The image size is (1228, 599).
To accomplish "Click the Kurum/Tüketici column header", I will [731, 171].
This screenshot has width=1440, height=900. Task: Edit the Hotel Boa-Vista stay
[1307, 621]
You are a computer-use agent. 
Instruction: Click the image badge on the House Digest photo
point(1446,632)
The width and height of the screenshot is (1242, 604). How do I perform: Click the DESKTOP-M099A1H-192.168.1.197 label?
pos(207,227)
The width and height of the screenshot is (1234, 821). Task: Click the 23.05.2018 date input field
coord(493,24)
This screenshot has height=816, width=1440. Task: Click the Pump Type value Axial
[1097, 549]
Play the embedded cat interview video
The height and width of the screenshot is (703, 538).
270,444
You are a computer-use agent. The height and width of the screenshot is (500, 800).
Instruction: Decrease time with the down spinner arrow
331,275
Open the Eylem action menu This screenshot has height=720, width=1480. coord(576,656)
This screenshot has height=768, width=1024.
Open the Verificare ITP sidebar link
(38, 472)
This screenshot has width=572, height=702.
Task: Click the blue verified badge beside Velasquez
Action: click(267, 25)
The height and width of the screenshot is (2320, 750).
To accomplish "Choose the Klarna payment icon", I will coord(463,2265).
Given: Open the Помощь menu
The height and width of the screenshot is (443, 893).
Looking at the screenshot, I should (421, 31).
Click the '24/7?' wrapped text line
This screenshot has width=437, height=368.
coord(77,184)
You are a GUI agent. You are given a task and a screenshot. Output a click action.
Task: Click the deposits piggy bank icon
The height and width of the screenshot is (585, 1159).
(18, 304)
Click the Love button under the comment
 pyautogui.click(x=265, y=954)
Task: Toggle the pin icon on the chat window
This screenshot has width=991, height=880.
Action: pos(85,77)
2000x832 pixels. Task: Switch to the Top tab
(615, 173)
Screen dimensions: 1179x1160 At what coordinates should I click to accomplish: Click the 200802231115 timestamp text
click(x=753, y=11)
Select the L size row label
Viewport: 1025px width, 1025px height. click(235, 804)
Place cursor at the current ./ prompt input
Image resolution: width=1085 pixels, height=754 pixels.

....

# [Work to complete]
Find all the lines with "icon" in the data and copy them.

# [Task answer]
To accomplish "Choose the Klarna payment icon", I will coord(463,2265).
Task: Click the deposits piggy bank icon
Task: Toggle the pin icon on the chat window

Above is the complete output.